En 1976, l’Université Concordia à Montréal le recrute comme professeur afin d’implanter un programme de photographie. C’est dans cette même institution qu’il réussit, avec l’aide de ses collègues, à mettre sur pied la première maîtrise en art plastiques au Canada (MFA). Au cours des années, il aura comme collègues Gabor Szilasi, Christian Knudsen, Tim Clark, Katherine Tweedie, Clara Gutsche, Raymonde April, Mark Ruwedel, Penny Cousineau-Levine et plusieurs autres.

Malgré son importante charge d’enseignement, il continue la pratique de la photographie et expose ses œuvres partout au Canada. Il publie plusieurs fois dans le magazine OVO, dans les publications du Musée d’art contemporain de Montréal ou celles du Musée canadien de la photographie contemporaine (MCPC), dont sa dernière monographie, Des apparences trompeuses.

Sa dernière exposition a été présentée à la Galerie McClure du Centre des arts visuels à Montréal en mai 2021. Le commissaire Robert Graham y montrait le travail de trois photographes montréalais qu’il mettait en dialogue avec trois photographes internationaux : Michel Campeau avec Martin Parr; Donigan Cumming avec Miroslav Tichy et Tom Gibson avec Eadweard Muybridge.
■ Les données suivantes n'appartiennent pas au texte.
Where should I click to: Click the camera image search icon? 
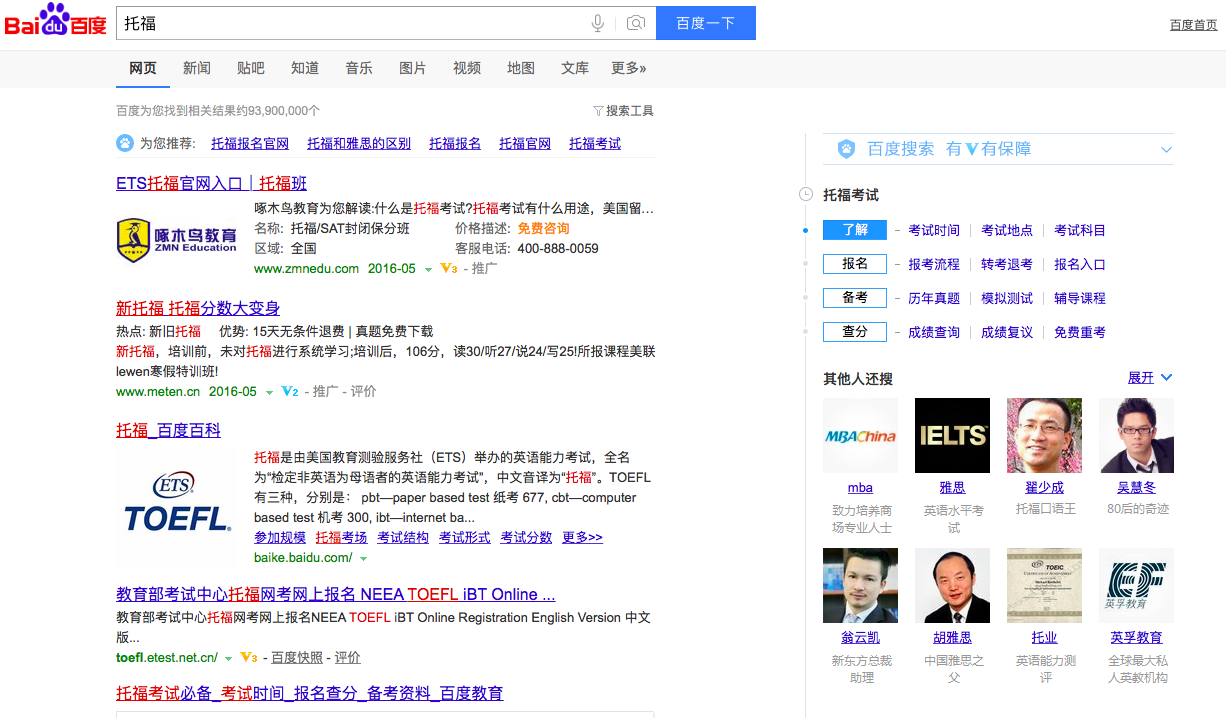point(635,23)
On situe l’œuvre de Gibson dans la tradition du documentaire social et de la photographie de rue, mais loin de l’instant décisif de Cartier-Bresson. Il s’intéresse à l’espace urbain comme une scène ou une mise en scène que l’on pourrait définir comme le paysage social d’un lieu. Donigan Cumming poussera cette logique de la mise en scène du documentaire social à un autre niveau.

Surface urbaine

Cette image prise à Montréal en 1980 montre bien une des particularités des œuvres de Tom Gibson : sa recherche de l’incongruité dans une photo. Il aime déambuler dans les centres-villes, que ce soit à Montréal, à Toronto ou à New York. À l’instar d’un Garry Winogrand, il recherche le détail anodin ou la situation étrange qui donne une signification à son image. Il s’intéresse à la manière dont la lumière découpe un visage ou sculpte un bâtiment. Ses images sont des surfaces à parcourir. Ici, à l’avant-plan, un homme en noir transportant une longue boîte horizontale se situe dans l’alignement parallèle d’une jeune femme tout en blanc. Rien ne se passe, mais notre cerveau perçoit dans cette scène un potentiel rebondissement qui pourrait être doux-amer.
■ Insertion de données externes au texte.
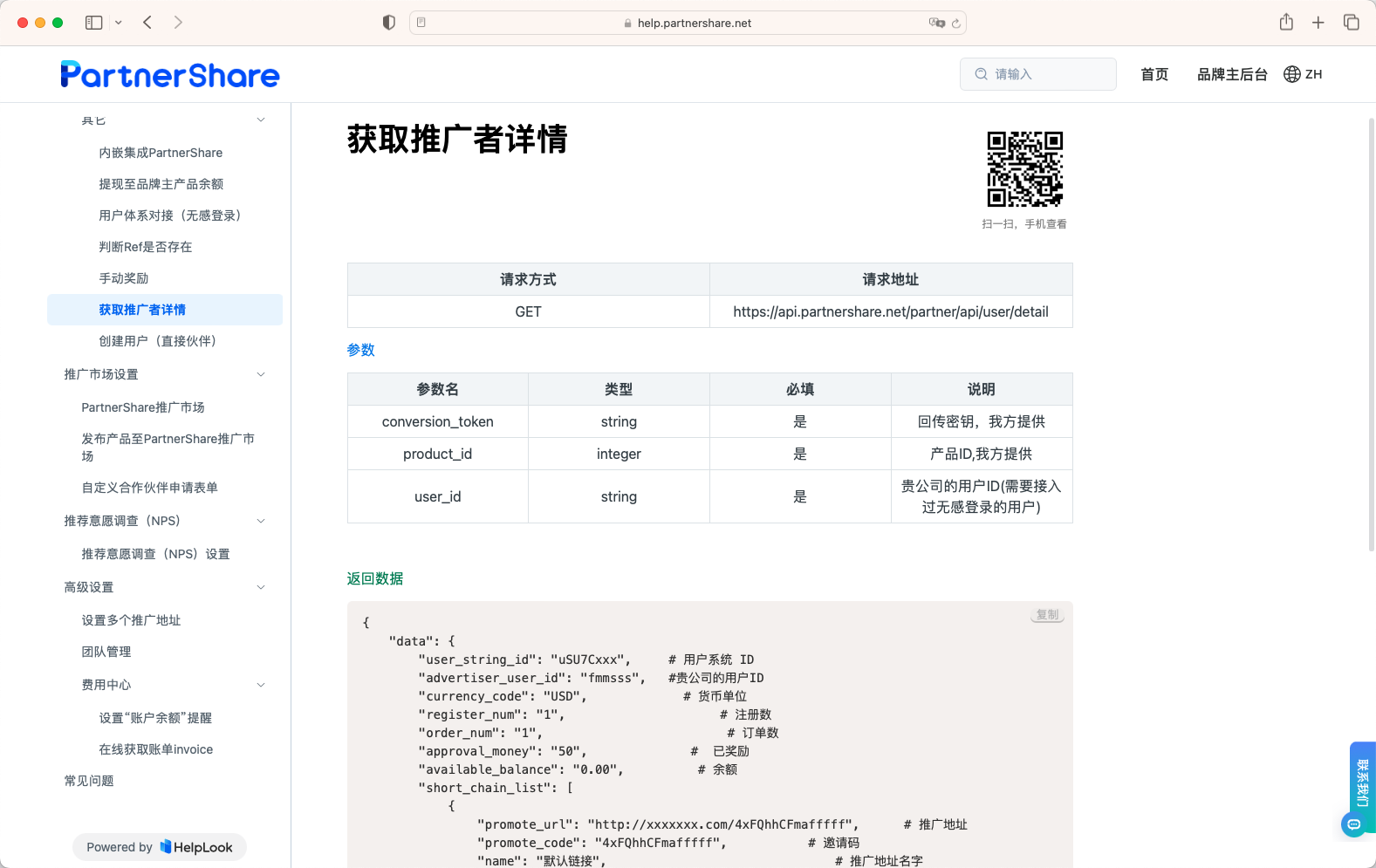1376x868 pixels.
Task: Click the translate icon in address bar
Action: [x=936, y=23]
La forme longiligne et triangulaire de la jeune femme renvoie à la forme allongée de la boîte transportée par l’homme, ainsi qu’au triangle formé par son pied, sa tête et la limite de l’ombre devant lui. Le côté gauche de la photo, plongé dans l’ombre, contraste avec la figure blanche de la fille. À l’avant-plan, un carré au sol renvoie à la forme rectangulaire du bâtiment à l’arrière-plan. Les deux personnages se trouvent donc au centre de cette image, évoluant dans un chassé-croisé de formes géométriques.

Principales collections

Une partie importante des archives de Tom Gibson sont à l’Université Concordia, Fonds P0284 (près de 4000 photos).

  • Art Gallery of Ontario
  • Carleton University Art Gallery
  • Centre Canadien d’Architecture
  • Galerie Leonard & Bina Ellen, Université Concordia
  • Musée d’art contemporain de Montréal
  • Musée d’art de Joliette
  • Musée des beaux-arts du Canada

 

Robert Hébert

Bibliographie

Cousineau P. (1979). The Banff Purchase; An Exhibition of Photography in Canada. John Wiley and Sons Canada.
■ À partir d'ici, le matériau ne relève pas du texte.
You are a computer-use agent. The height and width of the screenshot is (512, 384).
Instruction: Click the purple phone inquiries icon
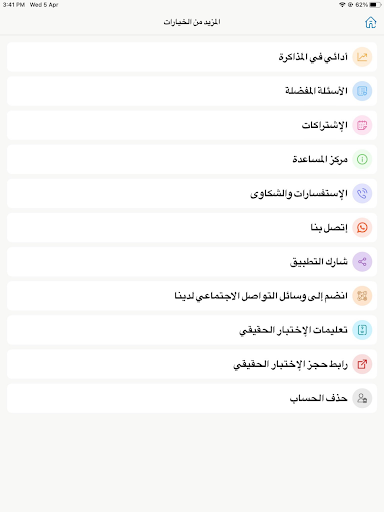tap(362, 193)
Gibson, T., et James, G. (1975). Tom Gibson : Signature 1. Office national du film.

Gibson, T., et Langford, M. (1994). Tom Gibson : Des apparences trompeuses [catalogue d’exposition]. Musée canadien de la photographie contemporaine.

Langford, M. (1984). Photographie canadienne contemporaine de la collection de l’Office national du film. Hurtig.

Lessard, M., Allaire, S., Brault, M., Gagnon, L. et Lauzon, J. et Corbo, C. (1995). Montréal au XXe siècle, regards de photographes. Les Éditions de l’Homme.

Winogrand, G. et Bishop. H. G. (1975). Women Are Beautiful. Light Gallery Books.